Glaward grunted with surprise, hopped once, waving his arms for balance, then his other foot slid from under him and he came crashing down on his face.
‘Now who’s eating the hillside?’ crowed Leo. Glaward clawed helplessly at the turf, snapping and snarling, but Leo had Glaward’s huge boot in a lock against his chest and wasn’t letting go. ‘How does it taste?’
Leo twisted harder and the big man slapped at the ground. ‘All right! I’m done! I’m done!’
Leo let the boot fall and tottered back. He felt Jurand catch his wrist and lift his arm high.
‘A victory for reasonably sized men everywhere!’ he shouted, draping Leo’s shirt over his shoulder.
‘Don’t get dressed on our account,’ called the older woman, and the younger threw her head back and gave a gurgling laugh.

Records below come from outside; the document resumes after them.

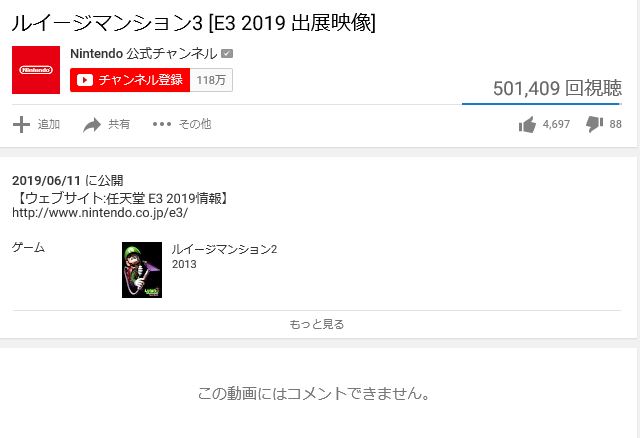This screenshot has height=438, width=640.
Task: Open the ルイージマンション2 game title link
Action: coord(224,249)
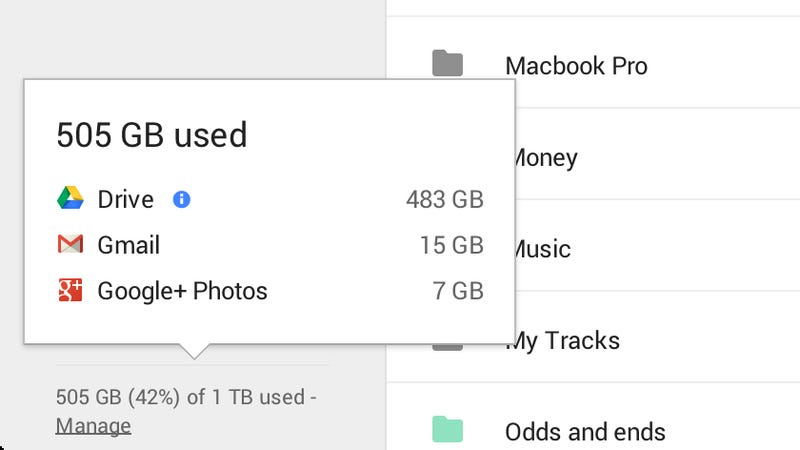800x450 pixels.
Task: Click the 483 GB Drive usage value
Action: pos(445,199)
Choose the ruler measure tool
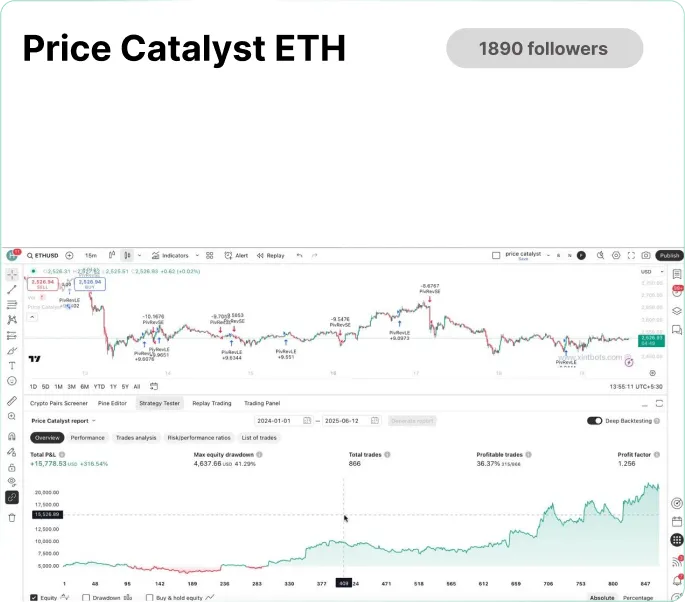 tap(12, 401)
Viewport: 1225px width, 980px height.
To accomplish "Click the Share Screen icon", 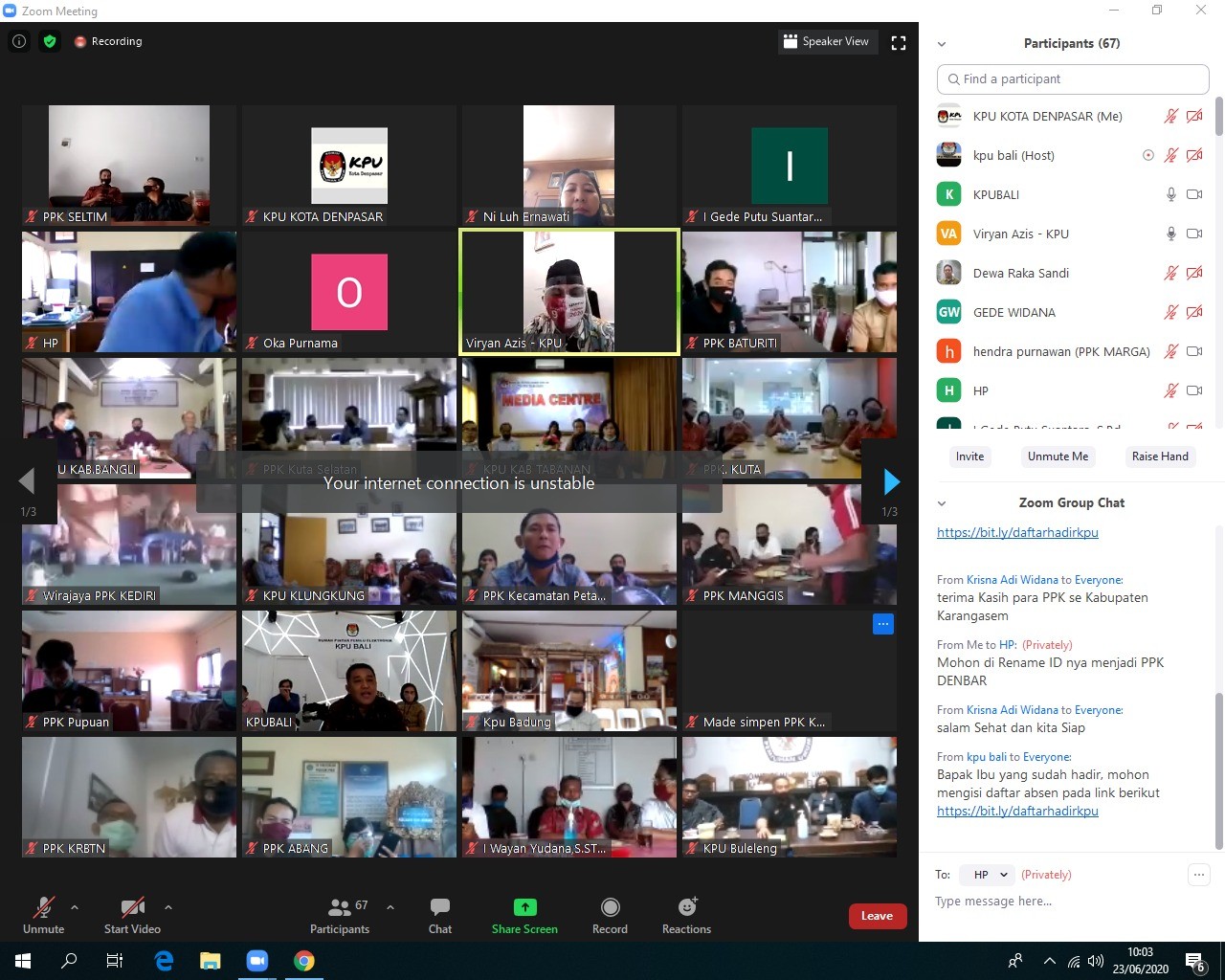I will click(x=524, y=907).
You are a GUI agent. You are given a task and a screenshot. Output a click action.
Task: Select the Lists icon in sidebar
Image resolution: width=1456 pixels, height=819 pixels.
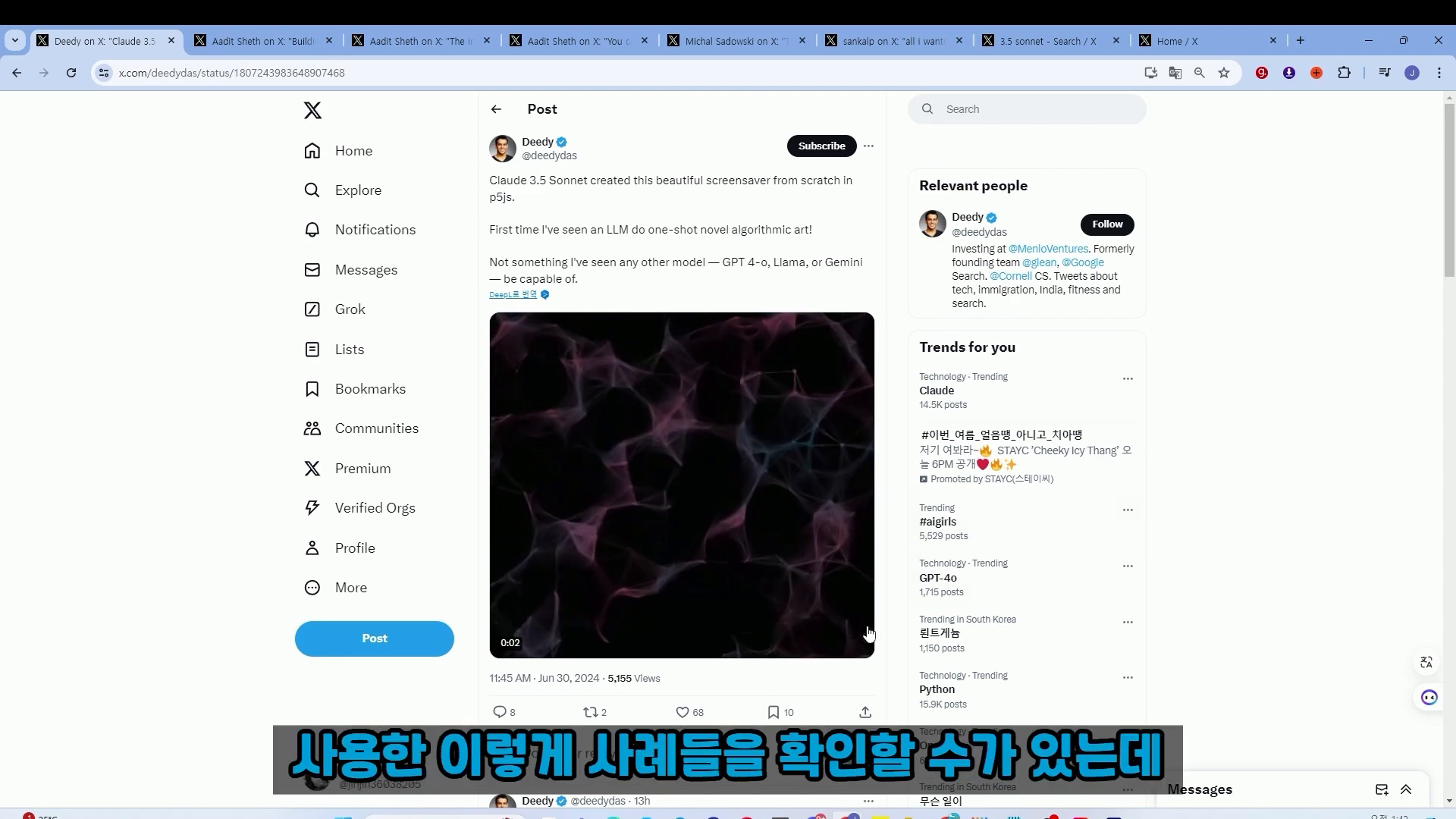(312, 349)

‘Leo!’ someone shouted. One of the few optimistic enough to bet on him, probably. He tried to grin through the considerable pain. Was one of his teeth loose? ‘The Young Lion!’
The girl was frowning straight at him. ‘You’re Leo dan Brock?’
‘None other,’ said Jurand, clapping him proudly on the shoulder.
‘Ha!’ She sprang down from the fence and strutted towards him with a huge grin. ‘It’s little Leo!’
Jurand raised his brows. ‘Little Leo?’
She looked him up and down. ‘Well, he has grown.’ And much to his surprise, she threw her arms around him, gripped him behind the head and pressed his face into her shoulder.
And that was when he saw, among a rattling mass of charms, bones, runes and necklaces she wore, a wooden dowel on a thong, all dented with tooth marks.
‘Rikke?’ He broke away to stare at her, looking for some trace of the sickly little girl he used to mock in her father’s hall in Uffrith. ‘I heard you were lost!’
She threw her fists in the air. ‘I’m found!’ Then she let them drop, and scratched at the back of her head. ‘To be fair, I was a little lost, but Isern-i-Phail knows all the ways. She steered me home.’
‘As a great sea captain steers a leaky skiff, d’you see?’ The older woman’s scar twisted the corner of her mouth and made her look like she had a constant frown. Or maybe she was constantly frowning. ‘I’m quite the hero, but let’s not make too much of it.’